- [TASK BRIEF]: Return an exact copy of the lines from the one holding "Given: Open the 고객센터 button" to the end of the data, including both the starting and final lines. Leave the pictures out.

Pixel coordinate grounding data
Start of Block

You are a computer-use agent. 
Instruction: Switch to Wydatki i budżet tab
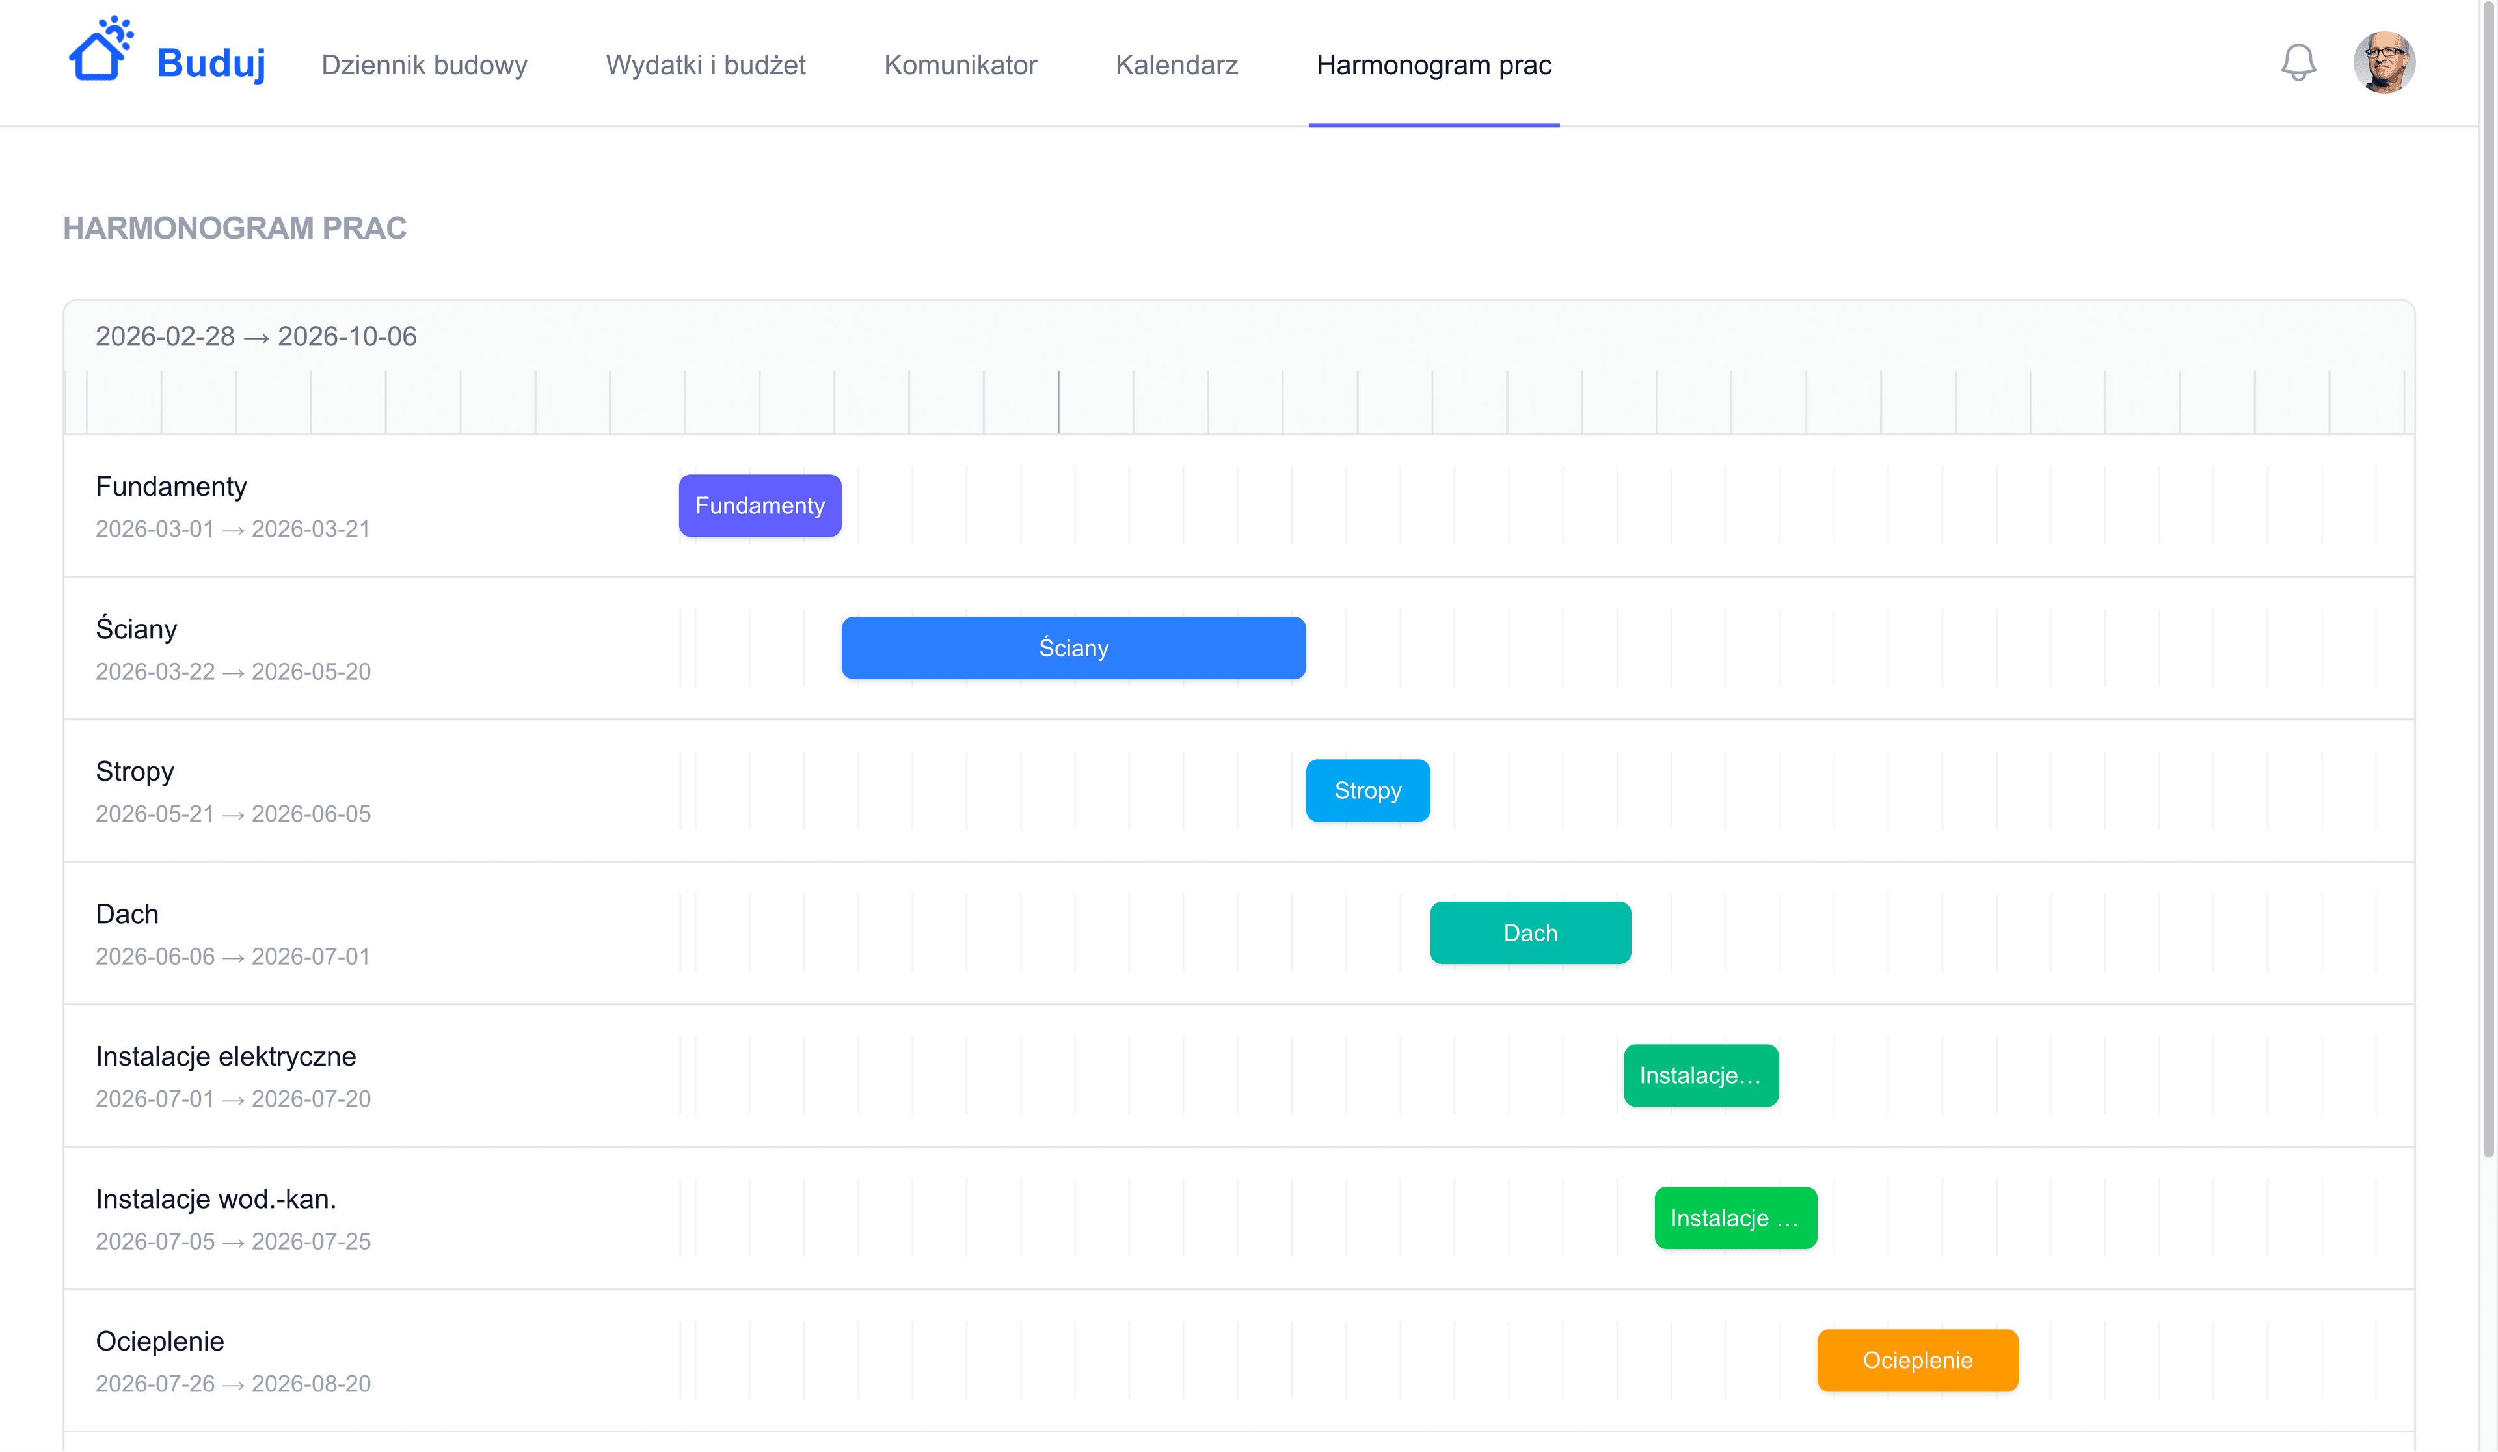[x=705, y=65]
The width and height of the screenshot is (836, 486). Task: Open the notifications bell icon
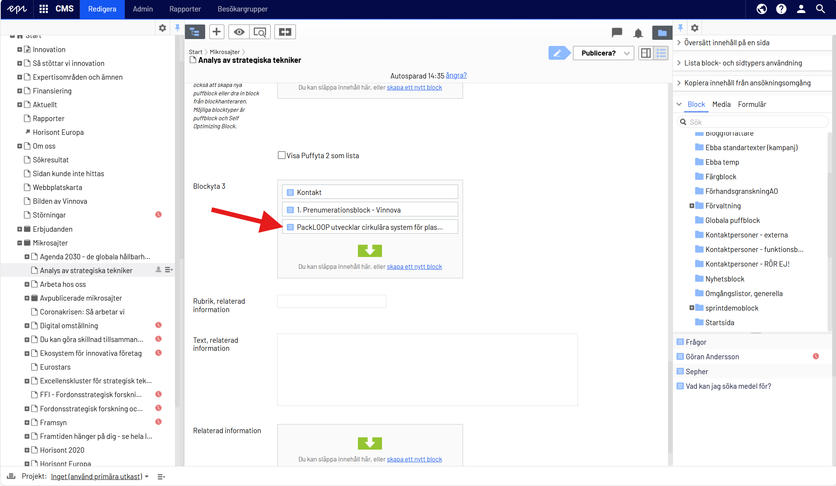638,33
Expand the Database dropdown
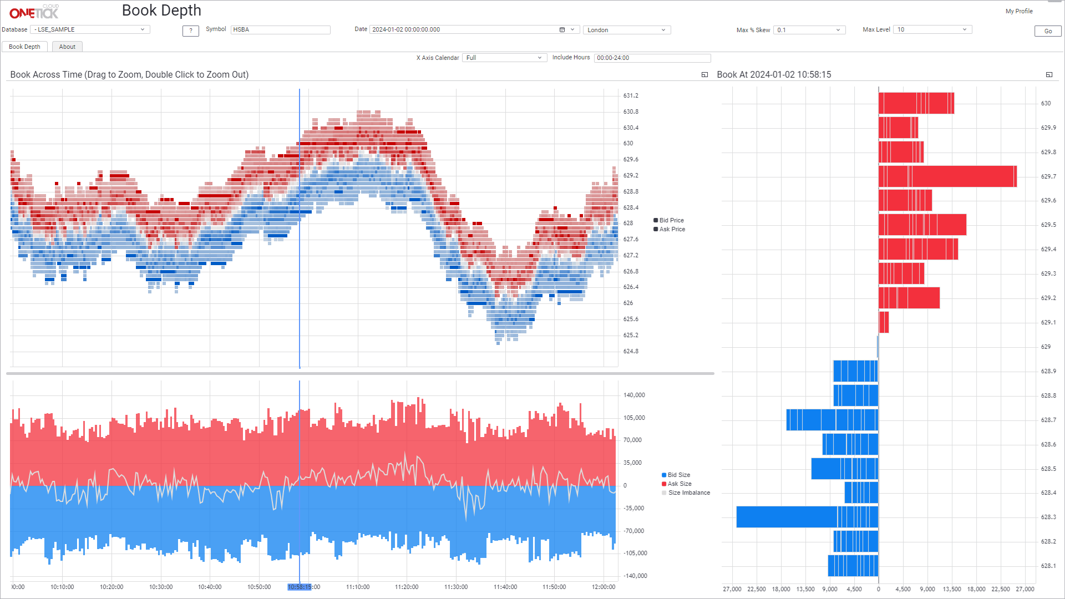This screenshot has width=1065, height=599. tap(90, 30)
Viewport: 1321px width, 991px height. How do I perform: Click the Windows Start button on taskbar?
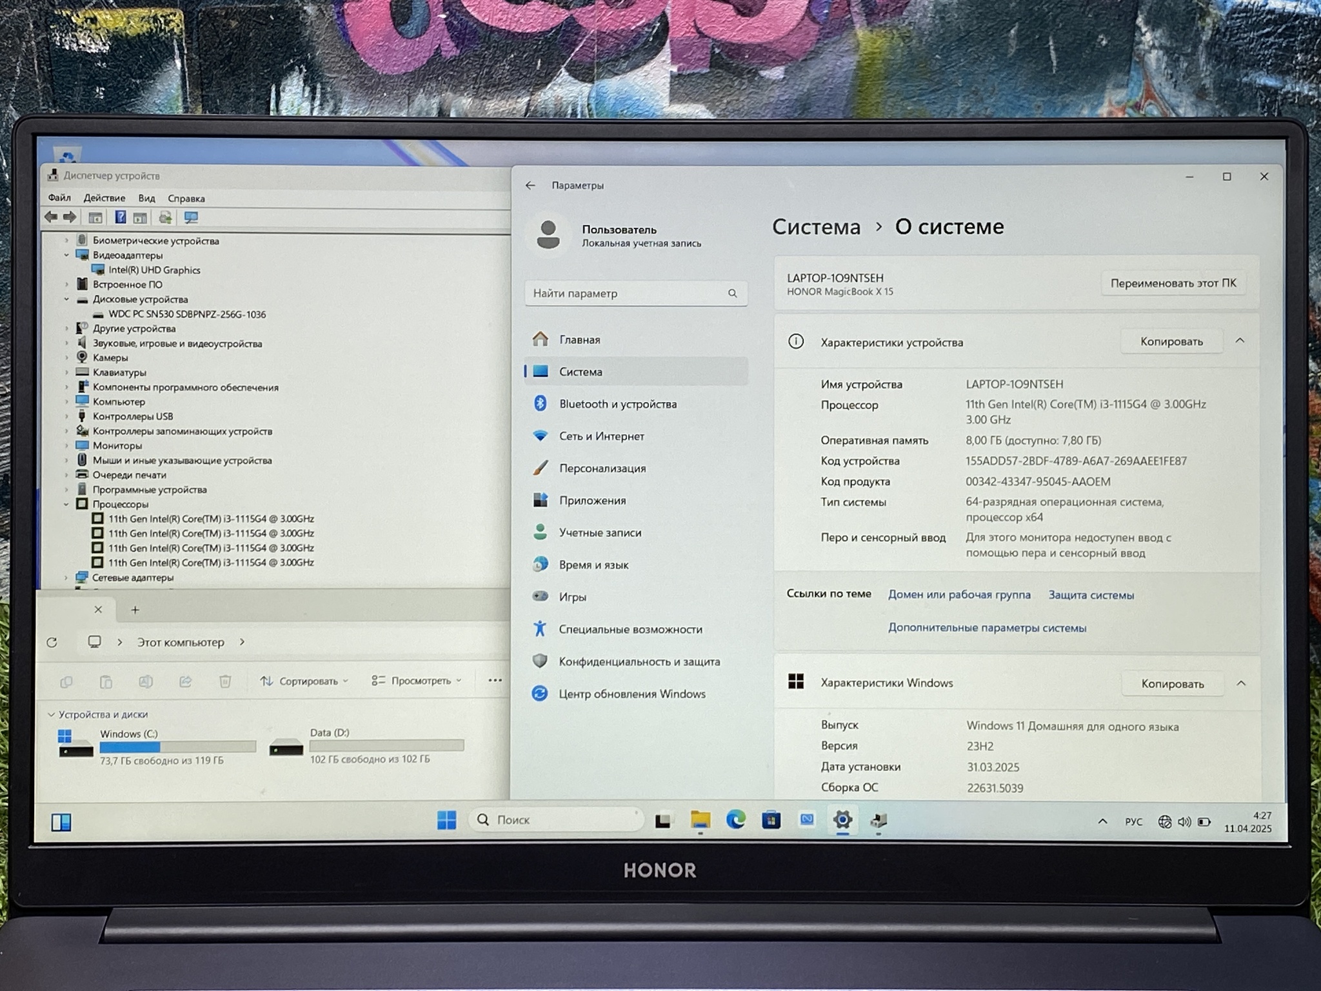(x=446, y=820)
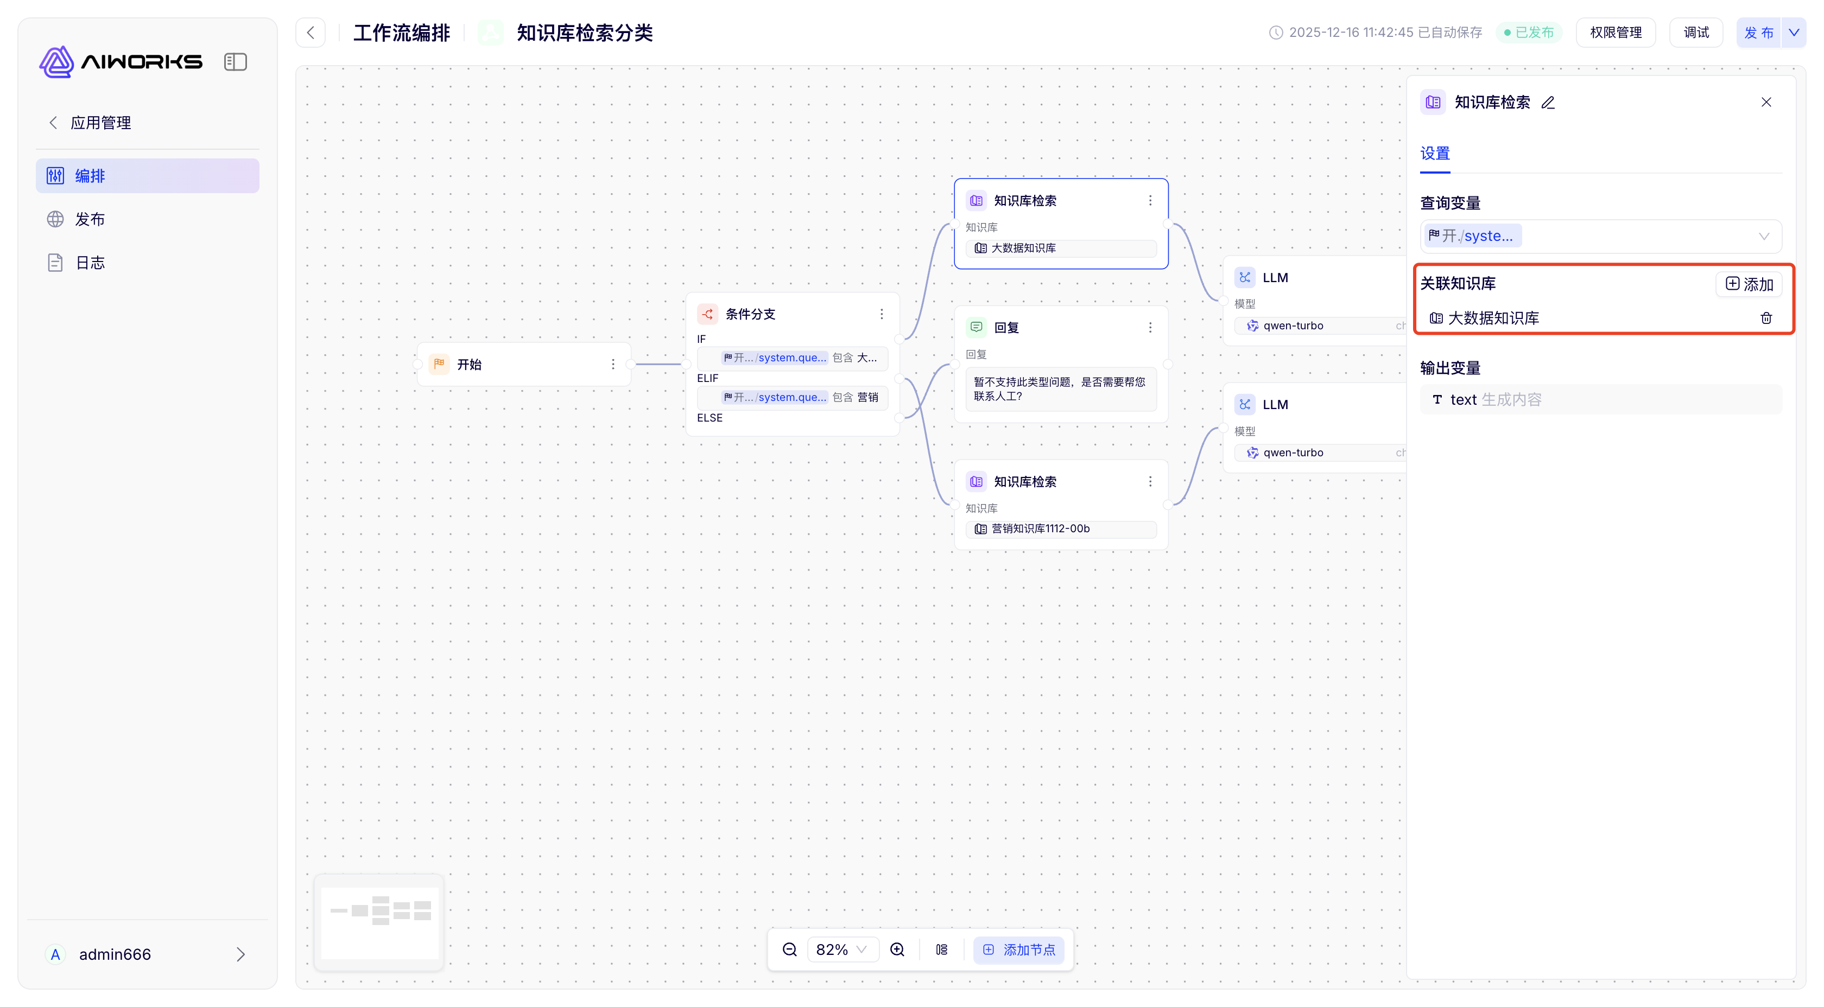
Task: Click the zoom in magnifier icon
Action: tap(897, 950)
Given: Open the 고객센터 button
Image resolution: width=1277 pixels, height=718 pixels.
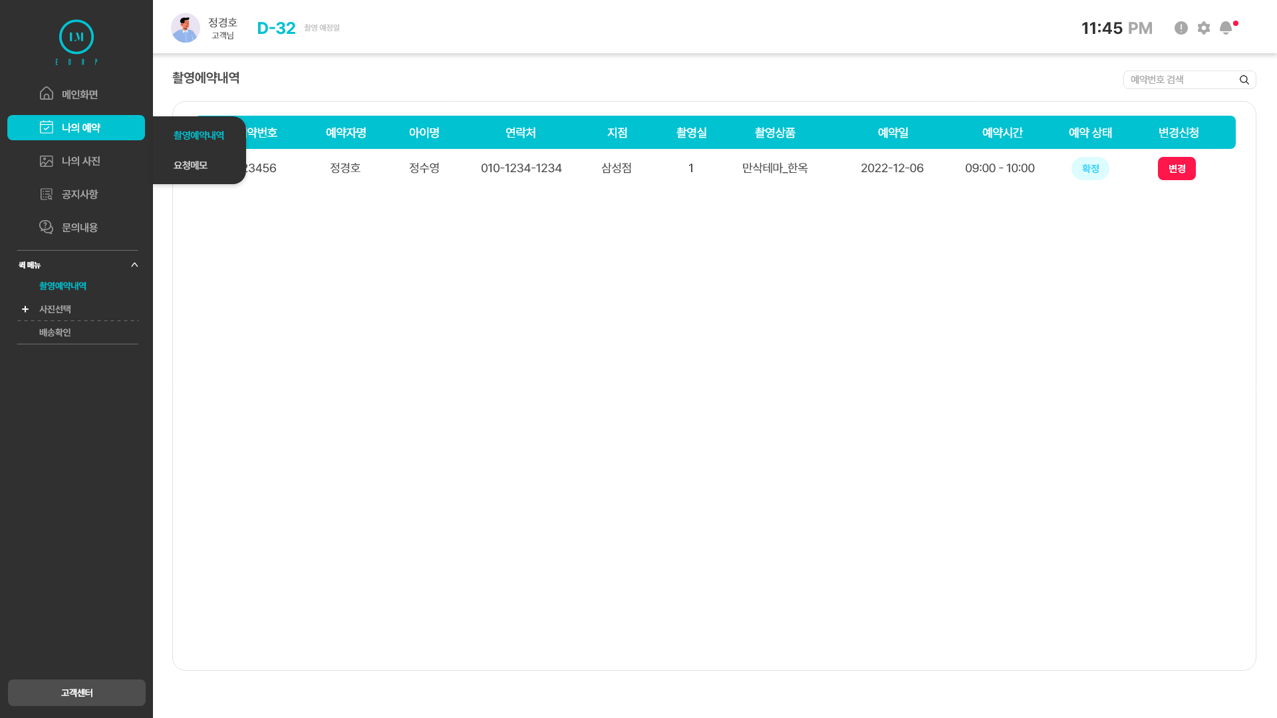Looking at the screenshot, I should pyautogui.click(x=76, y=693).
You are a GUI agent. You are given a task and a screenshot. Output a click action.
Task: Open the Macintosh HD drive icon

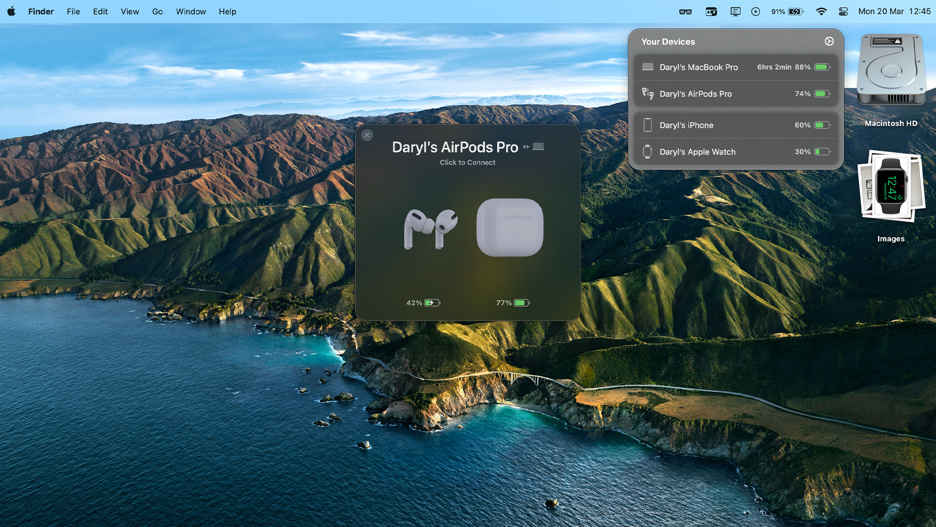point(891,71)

End of Block

- [ANSWER BOX]:
Given: Open the 고객센터 button
Image resolution: width=1277 pixels, height=718 pixels.
Looking at the screenshot, I should pyautogui.click(x=76, y=693).
You are a GUI agent. You are given a task and a screenshot. Output a click action.
Task: Open the Macintosh HD drive icon

point(891,71)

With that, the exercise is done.